DJ Redness takes over the booth at 511 Franklin on Thursday, June 25, launching a weekly residency at the downtown Tampa venue. The night runs from 9 p.m. to close, with no cover at the door and the resident DJ holding the room through last call. The launch opens a recurring Thursday series the venue is positioning as the start of the downtown weekend.

Behind the name is Adam Evans, the DJ and producer who has performed as DJ Redness since his teens. “I have been a DJ since I was 15 years old, playing nightclubs at 16,” Evans said. “This is who I am.” He bills himself as a Tampa-based DJ and producer known for high-energy open-format sets, national releases with established artists, and a track record of running packed rooms.

Evans got his start with local performances in Fort Myers, by his own account, and built a career that has since spanned clubs, festivals, and radio appearances. Open-format is his signature, a style that moves across genres in a single set rather than locking to one lane. The approach asks more of a DJ than a single-genre night does, since it depends on reading a room in real time and sequencing hip-hop, house, Latin, throwbacks, and current Top 40 into one continuous arc. For a mixed downtown crowd, where the floor holds people who arrived for different sounds, that range is the point.

Beyond the booth, Redness works as a music producer, releasing tracks alongside nationally recognized artists and maintaining a catalog across Spotify and Apple Music, SoundCloud, and Mixcloud. He has built a following across social media, streaming platforms, and live events, according to his own account, and describes himself as an entertainer and nightlife personality as much as a DJ. He also owns a podcast and a music production studio in downtown Tampa, keeping his base of operations within blocks of the Franklin Street room he now headlines.

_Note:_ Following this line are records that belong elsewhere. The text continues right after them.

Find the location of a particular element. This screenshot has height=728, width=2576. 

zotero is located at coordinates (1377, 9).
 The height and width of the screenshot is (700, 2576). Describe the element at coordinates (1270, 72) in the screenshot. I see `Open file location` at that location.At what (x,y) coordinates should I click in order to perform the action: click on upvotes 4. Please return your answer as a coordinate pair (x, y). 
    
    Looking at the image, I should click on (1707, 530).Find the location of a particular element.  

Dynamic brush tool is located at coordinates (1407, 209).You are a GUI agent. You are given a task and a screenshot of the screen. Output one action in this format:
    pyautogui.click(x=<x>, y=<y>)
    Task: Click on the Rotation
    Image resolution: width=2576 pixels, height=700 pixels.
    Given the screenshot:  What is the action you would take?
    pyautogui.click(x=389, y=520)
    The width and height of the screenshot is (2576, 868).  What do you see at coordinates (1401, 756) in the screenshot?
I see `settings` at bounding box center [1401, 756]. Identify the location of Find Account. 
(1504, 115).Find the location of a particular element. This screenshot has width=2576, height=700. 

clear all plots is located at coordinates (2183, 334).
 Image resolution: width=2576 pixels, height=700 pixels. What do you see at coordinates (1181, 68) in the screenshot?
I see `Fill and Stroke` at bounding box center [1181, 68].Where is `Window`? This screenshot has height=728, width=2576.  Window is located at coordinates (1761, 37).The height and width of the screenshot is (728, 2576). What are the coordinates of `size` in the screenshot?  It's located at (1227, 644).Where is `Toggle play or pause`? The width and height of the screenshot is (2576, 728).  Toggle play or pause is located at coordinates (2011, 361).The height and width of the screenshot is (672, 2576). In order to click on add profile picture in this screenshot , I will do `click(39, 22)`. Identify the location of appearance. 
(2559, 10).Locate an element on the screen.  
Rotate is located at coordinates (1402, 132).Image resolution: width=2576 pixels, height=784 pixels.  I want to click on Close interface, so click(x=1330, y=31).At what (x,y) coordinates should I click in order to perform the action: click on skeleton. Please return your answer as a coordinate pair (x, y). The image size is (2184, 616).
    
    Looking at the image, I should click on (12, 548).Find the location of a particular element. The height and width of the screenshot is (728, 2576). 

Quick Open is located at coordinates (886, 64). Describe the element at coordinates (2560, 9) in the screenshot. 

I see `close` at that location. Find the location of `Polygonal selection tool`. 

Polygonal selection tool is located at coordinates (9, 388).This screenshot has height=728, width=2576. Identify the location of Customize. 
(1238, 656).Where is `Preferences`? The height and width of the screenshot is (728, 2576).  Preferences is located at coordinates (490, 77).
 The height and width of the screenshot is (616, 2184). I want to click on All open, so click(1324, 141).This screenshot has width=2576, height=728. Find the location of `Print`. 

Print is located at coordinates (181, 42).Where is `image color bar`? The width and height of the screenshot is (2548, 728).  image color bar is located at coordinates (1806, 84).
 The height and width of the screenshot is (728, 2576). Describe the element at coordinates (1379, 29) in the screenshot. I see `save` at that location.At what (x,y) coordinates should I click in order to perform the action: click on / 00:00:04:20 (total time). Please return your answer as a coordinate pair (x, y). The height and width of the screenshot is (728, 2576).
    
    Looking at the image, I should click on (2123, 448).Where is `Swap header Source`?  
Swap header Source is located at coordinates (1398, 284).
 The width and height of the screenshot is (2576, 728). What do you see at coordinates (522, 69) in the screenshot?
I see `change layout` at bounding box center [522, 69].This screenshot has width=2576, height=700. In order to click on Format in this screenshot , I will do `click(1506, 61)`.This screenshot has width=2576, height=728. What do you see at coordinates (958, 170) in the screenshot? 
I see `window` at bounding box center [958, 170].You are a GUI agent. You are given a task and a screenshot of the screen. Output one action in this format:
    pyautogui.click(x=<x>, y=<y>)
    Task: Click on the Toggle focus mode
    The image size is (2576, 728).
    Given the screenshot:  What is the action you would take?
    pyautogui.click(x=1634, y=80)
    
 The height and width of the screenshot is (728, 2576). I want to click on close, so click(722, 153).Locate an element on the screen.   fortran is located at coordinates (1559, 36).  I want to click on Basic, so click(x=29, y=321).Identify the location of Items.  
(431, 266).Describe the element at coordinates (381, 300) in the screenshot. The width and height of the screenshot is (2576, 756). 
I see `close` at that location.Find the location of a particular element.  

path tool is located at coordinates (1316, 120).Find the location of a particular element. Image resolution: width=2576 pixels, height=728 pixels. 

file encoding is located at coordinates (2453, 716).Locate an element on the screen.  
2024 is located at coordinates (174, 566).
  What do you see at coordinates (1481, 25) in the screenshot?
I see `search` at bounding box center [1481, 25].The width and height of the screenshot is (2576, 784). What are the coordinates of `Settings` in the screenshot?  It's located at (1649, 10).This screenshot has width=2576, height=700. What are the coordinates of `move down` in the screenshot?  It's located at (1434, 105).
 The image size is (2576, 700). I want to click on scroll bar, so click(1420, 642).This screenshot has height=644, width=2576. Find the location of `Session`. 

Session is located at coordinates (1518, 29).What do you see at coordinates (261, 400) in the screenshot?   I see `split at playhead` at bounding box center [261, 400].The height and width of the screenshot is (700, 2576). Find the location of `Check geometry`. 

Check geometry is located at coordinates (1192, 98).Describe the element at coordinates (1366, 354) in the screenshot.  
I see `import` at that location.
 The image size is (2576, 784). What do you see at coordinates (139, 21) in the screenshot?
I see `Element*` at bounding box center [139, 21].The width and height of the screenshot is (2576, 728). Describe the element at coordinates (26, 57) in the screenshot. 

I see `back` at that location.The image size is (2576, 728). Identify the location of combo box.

His path tracks a now-common arc for working DJs, who increasingly build careers across performance, production, and personal brand at once rather than choosing one. By his own telling, what began as a teenager spinning club dates grew into festival and radio work, then into releases and a production catalog, and eventually into the role of a nightlife figure whose name carries the night. The Thursday residency folds those threads into a single weekly slot, where the performer, the producer, and the local fixture are the same person.

That location matters to the pitch. Franklin Street sits at the center of downtown Tampa’s nightlife corridor, a walkable stretch of bars and venues that draws a professional after-hours crowd through the back half of the week. A weekly residency on that strip gives a DJ something a one-off guest set does not: a standing night, a familiar room, and a crowd that learns to expect the same booth on the same evening. Residencies have long been the way club DJs build a local base, trading the visibility of a touring slot for the repetition that turns a night into a habit.

The residency reflects a deliberate choice of venue. Evans describes the move to 511 Franklin as a chance “to bring my beautiful crowd to a beautiful downtown place,” pairing an audience he identifies as young professionals, hospitality-industry regulars, creators, and nightlife enthusiasts with one of the city’s central rooms. That hospitality-insider base is a defining feature of the night. Midweek and early-weekend slots have long served as the service industry’s own night out, the hours when bartenders, servers, and kitchen staff who work weekends finally get a floor of their own, and a Thursday built around that crowd leans into a rhythm downtown workers already keep.

The format on Thursdays stays consistent: open-format sets from Redness, a professional and hospitality crowd, and no cover at the door from 9 p.m. to close. The launch on June 25 will also have the USA-Türkiye match on the screens at 10 p.m., though the residency itself is the draw rather than any one-night event. Bottle service and VIP tables are available through the venue for groups that want a reserved spot on a busy floor.

For Evans, the residency is less a one-off booking than a standing weekly home in a market he has worked for years. The Thursday series continues each week at 511 Franklin, with DJ Redness behind the decks from 9 p.m. to close. Upcoming dates, set announcements, and table reservations run through the venue and the artist’s own channels.